Data Structures

Data Structures#

In this lesson, you will learn about the basic data structures in R, which include:

Vector
Matrix
Factors
List
Data Frame

Vectors#

A vector is a sequence of data elements, all of the same basic type.

Initialization#

Using the c function (short for “combine”) is the most basic way to initialize a vector.

# Here a sequence of numbers 1,2,3, 4
myvector<-c(1,2,3,4)
myvector

1
2
3
4

# Vector of booleans
c(TRUE, FALSE, TRUE, FALSE, FALSE)

TRUE
FALSE
TRUE
FALSE
FALSE

# A vector of characters
c("aa", "bb", "cc", "dd", "ee")

'aa'
'bb'
'cc'
'dd'
'ee'

Using : to create a sequence of consecutive integers.

s1 <- 2:5
s1

2
3
4
5

Using seq(), which functions similarly to Python’s range().

s2 <- seq(from=1, to=5, by=2)
s2

1
3
5

Using the rep()function, which creates a series of repeated values.

s3 <- rep(1, 5)
s3

1
1
1
1
1

Accesing individual elements#

You can access any individual element of a vector by using [] and the index number corresponding to the element’s position.

□ □ □

- Task objective
Please explain, in one to three sentences, why the function that builds a vector is named c in the lesson on R data structures.

- Dataset extract
□ □ □

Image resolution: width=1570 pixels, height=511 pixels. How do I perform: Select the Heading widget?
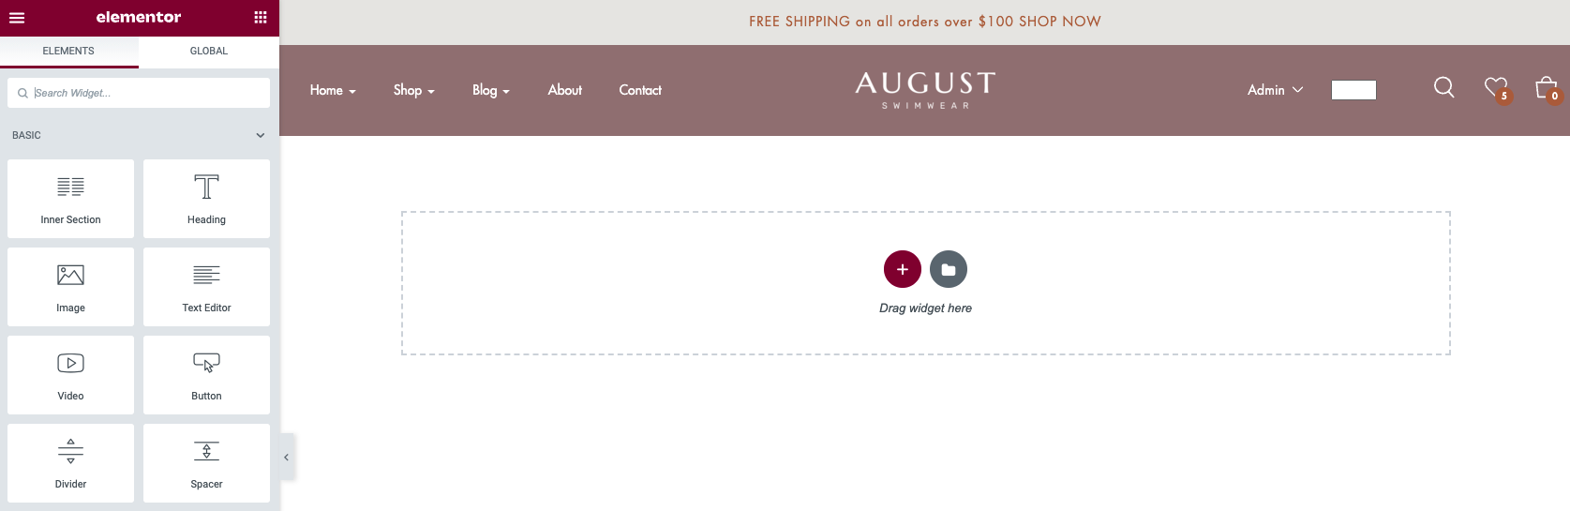206,199

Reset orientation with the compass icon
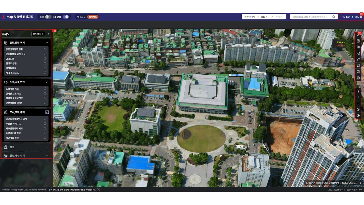click(x=358, y=91)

□ □ □

- In response
The name c is short for "combine." According to the lesson, calling c is the most basic way to initialize a vector, as in myvector<-c(1,2,3,4).